Study material:
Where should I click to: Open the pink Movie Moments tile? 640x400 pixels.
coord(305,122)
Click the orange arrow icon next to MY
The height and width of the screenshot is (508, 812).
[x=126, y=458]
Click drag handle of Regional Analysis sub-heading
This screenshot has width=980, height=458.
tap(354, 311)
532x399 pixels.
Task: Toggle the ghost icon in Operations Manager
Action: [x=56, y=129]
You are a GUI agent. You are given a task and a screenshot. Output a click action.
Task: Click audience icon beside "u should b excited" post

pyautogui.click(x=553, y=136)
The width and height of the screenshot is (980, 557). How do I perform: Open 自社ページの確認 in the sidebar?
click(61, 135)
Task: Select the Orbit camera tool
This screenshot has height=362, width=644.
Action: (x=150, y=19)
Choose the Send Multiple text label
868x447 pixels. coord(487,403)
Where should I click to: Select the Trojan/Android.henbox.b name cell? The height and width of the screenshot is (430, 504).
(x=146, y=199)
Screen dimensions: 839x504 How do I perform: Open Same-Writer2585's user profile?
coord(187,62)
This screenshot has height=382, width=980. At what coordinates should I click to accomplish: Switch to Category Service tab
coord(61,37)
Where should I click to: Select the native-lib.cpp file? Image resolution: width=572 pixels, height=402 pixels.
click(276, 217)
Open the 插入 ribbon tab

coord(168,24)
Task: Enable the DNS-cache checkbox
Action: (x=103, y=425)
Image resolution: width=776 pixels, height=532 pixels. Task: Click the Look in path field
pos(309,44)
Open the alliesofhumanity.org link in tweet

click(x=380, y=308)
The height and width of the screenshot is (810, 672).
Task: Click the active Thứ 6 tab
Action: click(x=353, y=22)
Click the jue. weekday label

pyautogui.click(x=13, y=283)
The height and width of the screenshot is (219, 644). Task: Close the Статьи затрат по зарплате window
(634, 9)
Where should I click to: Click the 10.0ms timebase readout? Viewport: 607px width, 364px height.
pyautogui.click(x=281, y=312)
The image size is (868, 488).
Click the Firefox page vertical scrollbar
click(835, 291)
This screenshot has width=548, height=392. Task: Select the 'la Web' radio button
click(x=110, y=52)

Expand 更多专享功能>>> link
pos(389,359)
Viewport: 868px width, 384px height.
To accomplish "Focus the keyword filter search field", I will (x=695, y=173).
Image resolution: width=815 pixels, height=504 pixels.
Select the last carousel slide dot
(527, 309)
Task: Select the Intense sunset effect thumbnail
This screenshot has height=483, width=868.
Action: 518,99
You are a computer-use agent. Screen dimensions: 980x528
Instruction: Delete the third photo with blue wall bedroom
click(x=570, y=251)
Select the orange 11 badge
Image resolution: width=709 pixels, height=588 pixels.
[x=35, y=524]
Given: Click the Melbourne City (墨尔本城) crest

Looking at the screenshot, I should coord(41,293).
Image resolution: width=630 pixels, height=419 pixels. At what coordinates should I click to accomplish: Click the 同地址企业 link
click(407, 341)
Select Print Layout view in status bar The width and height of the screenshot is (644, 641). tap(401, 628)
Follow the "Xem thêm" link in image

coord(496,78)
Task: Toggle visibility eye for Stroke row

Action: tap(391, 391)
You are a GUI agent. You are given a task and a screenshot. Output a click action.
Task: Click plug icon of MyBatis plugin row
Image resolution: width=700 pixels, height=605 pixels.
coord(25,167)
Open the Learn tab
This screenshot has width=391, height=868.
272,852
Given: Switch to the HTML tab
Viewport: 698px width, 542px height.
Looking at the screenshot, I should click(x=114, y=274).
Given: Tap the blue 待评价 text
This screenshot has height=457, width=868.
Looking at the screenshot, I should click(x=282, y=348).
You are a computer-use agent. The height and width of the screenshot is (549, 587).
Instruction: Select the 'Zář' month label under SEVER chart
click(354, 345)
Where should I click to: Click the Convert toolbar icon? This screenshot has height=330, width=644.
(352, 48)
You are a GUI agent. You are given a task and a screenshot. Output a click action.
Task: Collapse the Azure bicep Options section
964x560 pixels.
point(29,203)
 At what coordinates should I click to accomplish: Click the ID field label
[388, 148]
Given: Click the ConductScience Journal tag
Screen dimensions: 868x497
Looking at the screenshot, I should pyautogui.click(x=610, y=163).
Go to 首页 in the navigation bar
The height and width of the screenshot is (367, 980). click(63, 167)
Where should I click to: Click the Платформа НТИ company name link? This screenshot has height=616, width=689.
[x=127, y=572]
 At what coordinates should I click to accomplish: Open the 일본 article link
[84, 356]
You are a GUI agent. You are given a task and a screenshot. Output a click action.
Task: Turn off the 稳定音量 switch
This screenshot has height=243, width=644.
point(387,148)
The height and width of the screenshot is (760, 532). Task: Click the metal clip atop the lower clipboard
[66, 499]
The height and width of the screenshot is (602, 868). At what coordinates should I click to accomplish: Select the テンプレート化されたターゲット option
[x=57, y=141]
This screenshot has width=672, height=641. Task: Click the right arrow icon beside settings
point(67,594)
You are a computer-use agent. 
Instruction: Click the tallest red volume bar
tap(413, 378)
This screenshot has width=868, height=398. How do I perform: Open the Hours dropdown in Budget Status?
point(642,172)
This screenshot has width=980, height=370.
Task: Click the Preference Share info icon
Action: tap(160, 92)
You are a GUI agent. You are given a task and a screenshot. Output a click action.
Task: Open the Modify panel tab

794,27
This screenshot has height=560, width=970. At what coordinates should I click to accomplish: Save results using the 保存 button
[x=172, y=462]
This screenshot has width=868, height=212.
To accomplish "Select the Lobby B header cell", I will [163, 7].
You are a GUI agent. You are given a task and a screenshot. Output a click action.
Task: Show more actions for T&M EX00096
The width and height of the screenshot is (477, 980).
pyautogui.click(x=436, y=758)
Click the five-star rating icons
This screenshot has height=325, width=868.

Try it: Locate all lines in the listing above with the word "will". Copy them.

Result:
To accomplish "Focus the keyword filter search field", I will (x=695, y=173).
To accomplish "Select the Lobby B header cell", I will [163, 7].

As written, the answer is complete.